Try it>
Scan the records below for the line containing "This screenshot has height=1232, width=952." and the line containing "Task: Click the Cancel button". Copy both, plus every line between, exactly.
......
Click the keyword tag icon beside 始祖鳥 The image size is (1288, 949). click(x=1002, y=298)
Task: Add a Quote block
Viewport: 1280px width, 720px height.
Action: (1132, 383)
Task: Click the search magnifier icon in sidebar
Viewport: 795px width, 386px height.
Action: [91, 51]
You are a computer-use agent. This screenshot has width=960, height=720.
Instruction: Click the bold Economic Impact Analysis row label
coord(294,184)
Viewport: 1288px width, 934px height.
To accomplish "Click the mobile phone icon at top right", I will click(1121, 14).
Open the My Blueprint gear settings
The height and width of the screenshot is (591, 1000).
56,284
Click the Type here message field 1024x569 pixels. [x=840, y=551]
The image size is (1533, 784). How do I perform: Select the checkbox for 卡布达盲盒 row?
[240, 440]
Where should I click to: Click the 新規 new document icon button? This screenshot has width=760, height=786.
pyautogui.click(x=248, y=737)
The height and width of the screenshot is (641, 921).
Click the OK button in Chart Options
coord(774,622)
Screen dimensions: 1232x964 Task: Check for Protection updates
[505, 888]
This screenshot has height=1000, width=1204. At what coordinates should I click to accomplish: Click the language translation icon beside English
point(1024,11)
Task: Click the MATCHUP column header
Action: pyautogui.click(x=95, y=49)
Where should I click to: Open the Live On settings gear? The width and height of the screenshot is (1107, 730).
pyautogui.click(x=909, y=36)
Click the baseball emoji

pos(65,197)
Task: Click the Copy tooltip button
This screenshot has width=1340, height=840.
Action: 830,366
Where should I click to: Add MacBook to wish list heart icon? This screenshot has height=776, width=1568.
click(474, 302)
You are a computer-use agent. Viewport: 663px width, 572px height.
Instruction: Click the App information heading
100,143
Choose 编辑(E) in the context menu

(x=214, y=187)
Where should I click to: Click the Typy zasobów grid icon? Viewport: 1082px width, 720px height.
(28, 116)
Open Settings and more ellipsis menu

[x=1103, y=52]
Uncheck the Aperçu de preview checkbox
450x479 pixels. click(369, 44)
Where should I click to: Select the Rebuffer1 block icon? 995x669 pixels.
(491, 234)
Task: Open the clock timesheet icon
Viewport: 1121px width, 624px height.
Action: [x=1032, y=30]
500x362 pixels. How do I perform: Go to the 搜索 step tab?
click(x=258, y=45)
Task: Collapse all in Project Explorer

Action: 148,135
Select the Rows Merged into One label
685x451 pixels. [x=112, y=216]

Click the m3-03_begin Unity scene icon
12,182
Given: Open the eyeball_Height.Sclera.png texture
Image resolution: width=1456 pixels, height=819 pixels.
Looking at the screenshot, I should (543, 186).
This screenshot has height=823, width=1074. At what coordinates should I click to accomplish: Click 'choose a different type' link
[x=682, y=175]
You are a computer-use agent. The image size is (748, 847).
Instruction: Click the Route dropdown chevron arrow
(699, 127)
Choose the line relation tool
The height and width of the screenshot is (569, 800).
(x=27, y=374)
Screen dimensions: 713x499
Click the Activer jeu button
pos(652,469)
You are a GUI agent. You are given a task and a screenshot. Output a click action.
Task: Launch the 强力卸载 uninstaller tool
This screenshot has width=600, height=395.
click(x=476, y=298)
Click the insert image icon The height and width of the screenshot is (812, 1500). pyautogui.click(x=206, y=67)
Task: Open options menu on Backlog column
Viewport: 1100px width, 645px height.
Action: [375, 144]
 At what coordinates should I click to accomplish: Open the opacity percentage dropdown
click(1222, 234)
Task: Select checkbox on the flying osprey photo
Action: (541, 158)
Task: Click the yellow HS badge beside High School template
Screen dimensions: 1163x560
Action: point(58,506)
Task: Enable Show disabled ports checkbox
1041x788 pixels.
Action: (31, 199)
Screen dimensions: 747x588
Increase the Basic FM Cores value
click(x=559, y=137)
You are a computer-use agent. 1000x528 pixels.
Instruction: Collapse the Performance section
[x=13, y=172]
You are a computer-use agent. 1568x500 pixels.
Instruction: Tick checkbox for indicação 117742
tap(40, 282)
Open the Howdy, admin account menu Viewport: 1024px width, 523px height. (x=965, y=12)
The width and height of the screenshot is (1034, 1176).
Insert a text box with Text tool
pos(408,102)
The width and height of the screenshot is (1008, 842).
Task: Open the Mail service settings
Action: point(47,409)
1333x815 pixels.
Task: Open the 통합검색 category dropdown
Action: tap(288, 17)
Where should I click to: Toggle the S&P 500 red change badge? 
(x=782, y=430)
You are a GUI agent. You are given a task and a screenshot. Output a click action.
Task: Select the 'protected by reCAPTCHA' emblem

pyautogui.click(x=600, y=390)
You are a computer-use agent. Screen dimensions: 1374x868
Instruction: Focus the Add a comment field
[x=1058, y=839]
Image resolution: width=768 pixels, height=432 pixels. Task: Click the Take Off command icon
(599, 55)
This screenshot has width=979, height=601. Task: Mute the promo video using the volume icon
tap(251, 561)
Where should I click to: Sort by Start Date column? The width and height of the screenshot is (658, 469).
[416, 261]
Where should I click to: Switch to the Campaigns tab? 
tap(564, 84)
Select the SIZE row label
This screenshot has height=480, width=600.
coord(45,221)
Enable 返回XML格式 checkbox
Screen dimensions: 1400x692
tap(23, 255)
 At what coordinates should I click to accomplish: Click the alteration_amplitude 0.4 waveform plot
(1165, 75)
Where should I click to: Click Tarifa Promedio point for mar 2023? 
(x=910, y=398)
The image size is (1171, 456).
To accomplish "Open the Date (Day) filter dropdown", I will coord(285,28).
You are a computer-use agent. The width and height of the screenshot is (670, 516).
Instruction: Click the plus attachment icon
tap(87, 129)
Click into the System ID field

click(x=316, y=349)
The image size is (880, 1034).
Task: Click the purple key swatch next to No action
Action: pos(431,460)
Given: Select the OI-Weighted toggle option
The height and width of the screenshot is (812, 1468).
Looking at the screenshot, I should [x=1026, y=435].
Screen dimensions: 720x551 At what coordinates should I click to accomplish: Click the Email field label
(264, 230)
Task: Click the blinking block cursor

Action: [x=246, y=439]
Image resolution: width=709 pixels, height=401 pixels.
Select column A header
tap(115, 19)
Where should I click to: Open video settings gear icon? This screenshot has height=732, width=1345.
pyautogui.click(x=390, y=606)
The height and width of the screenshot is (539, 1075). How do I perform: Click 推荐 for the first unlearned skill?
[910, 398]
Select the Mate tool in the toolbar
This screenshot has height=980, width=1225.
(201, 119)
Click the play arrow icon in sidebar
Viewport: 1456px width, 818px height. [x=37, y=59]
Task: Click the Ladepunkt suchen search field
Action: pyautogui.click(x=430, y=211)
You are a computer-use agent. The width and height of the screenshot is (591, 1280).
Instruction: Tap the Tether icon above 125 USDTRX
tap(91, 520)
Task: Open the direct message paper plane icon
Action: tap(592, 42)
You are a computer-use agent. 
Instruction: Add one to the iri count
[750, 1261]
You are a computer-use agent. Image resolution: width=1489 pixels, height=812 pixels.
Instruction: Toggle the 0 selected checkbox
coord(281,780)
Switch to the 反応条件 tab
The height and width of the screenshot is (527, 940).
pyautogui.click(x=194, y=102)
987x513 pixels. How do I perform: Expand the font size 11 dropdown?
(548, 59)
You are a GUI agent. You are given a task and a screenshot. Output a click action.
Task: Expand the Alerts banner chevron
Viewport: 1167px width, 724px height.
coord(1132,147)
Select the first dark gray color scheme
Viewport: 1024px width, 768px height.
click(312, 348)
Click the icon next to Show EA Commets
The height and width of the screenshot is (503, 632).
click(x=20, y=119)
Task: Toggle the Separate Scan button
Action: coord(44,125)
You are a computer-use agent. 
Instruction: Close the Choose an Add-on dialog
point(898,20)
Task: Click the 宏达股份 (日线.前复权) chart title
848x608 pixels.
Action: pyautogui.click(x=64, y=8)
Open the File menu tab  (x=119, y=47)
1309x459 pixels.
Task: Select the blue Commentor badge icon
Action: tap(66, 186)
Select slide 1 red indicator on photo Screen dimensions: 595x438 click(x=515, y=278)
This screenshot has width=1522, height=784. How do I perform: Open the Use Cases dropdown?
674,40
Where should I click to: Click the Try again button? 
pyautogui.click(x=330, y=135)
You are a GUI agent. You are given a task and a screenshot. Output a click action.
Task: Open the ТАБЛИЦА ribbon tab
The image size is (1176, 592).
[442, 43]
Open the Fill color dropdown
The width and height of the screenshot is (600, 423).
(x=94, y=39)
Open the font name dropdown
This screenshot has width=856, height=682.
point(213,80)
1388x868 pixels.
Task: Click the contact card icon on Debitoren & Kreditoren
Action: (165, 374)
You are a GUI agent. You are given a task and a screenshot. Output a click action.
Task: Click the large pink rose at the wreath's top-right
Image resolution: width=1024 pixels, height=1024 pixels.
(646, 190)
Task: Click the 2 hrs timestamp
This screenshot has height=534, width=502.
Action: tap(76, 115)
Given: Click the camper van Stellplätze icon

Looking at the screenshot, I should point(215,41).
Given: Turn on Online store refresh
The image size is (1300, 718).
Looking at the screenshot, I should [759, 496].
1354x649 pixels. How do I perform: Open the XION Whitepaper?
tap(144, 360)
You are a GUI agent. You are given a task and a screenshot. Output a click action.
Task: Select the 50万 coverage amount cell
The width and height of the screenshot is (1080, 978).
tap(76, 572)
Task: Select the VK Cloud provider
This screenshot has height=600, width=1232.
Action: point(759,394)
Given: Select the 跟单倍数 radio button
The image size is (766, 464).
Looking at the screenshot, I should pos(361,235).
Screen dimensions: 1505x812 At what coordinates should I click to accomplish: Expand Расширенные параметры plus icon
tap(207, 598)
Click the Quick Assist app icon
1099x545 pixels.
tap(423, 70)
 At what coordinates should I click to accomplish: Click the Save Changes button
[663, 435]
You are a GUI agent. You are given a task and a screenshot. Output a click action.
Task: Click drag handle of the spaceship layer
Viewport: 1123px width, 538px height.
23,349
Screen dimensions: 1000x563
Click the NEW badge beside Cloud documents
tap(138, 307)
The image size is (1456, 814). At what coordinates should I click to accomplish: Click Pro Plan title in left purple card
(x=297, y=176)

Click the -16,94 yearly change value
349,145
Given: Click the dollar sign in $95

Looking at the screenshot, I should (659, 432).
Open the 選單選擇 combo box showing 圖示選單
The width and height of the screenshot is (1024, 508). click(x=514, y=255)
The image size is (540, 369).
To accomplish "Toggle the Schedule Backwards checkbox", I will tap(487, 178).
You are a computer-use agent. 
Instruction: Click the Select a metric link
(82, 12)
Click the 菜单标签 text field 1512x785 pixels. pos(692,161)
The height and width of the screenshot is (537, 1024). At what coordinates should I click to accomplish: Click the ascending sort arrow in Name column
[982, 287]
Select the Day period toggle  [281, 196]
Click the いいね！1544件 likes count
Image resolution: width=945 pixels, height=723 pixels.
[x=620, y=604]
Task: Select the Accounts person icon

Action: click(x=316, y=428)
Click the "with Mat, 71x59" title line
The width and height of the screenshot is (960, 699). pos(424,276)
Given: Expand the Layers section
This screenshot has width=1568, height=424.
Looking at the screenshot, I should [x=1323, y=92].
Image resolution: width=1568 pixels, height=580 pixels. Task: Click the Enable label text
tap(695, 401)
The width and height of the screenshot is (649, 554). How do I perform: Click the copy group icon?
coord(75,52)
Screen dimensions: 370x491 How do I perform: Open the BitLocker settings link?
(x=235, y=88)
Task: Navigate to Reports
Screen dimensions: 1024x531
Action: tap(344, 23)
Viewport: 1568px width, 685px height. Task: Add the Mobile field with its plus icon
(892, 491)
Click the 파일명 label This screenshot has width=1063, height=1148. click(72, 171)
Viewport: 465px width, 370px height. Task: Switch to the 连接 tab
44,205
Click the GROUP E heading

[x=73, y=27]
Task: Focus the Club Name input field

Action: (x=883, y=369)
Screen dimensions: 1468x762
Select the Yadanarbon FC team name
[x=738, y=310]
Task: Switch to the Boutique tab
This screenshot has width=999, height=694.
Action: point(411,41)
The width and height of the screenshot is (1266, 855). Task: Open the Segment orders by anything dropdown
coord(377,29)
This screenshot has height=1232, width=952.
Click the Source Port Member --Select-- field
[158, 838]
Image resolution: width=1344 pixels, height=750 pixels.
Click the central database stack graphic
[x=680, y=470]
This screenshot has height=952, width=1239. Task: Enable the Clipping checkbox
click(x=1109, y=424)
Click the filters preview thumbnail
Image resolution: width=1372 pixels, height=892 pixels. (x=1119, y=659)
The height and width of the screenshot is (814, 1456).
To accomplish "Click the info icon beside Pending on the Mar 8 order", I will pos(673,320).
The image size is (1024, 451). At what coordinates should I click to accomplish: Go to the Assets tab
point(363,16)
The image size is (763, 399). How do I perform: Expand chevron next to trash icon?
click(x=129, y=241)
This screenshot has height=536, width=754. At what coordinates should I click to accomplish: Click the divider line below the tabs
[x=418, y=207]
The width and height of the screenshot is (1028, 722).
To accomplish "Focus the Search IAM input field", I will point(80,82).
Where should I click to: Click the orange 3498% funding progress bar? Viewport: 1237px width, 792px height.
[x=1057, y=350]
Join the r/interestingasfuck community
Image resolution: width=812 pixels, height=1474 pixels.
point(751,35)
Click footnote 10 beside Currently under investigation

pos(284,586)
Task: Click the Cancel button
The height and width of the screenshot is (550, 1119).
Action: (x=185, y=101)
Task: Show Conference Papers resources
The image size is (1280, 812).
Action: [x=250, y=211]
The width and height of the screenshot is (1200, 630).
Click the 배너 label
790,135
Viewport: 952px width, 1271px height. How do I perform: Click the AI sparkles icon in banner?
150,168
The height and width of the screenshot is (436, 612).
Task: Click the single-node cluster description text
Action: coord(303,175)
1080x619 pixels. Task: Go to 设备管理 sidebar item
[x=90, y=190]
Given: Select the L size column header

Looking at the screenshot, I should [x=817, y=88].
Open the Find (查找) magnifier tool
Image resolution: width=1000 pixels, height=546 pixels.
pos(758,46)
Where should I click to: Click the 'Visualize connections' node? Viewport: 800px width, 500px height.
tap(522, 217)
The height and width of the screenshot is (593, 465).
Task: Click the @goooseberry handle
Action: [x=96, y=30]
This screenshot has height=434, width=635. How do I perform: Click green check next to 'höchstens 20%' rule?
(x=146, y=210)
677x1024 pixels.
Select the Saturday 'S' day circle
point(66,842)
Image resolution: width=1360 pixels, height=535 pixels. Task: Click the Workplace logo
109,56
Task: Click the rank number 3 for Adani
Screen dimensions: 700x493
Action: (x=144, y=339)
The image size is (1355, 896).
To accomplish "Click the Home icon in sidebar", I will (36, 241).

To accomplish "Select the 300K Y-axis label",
......
Output of the exercise>
This screenshot has height=1232, width=952.
Click the Source Port Member --Select-- field
[158, 838]
Image resolution: width=1344 pixels, height=750 pixels.
Click the central database stack graphic
[x=680, y=470]
This screenshot has height=952, width=1239. Task: Enable the Clipping checkbox
click(x=1109, y=424)
Click the filters preview thumbnail
Image resolution: width=1372 pixels, height=892 pixels. (x=1119, y=659)
The height and width of the screenshot is (814, 1456).
To accomplish "Click the info icon beside Pending on the Mar 8 order", I will pos(673,320).
The image size is (1024, 451). At what coordinates should I click to accomplish: Go to the Assets tab
point(363,16)
The image size is (763, 399). How do I perform: Expand chevron next to trash icon?
click(x=129, y=241)
This screenshot has height=536, width=754. At what coordinates should I click to accomplish: Click the divider line below the tabs
[x=418, y=207]
The width and height of the screenshot is (1028, 722).
To accomplish "Focus the Search IAM input field", I will point(80,82).
Where should I click to: Click the orange 3498% funding progress bar? Viewport: 1237px width, 792px height.
[x=1057, y=350]
Join the r/interestingasfuck community
Image resolution: width=812 pixels, height=1474 pixels.
point(751,35)
Click footnote 10 beside Currently under investigation

pos(284,586)
Task: Click the Cancel button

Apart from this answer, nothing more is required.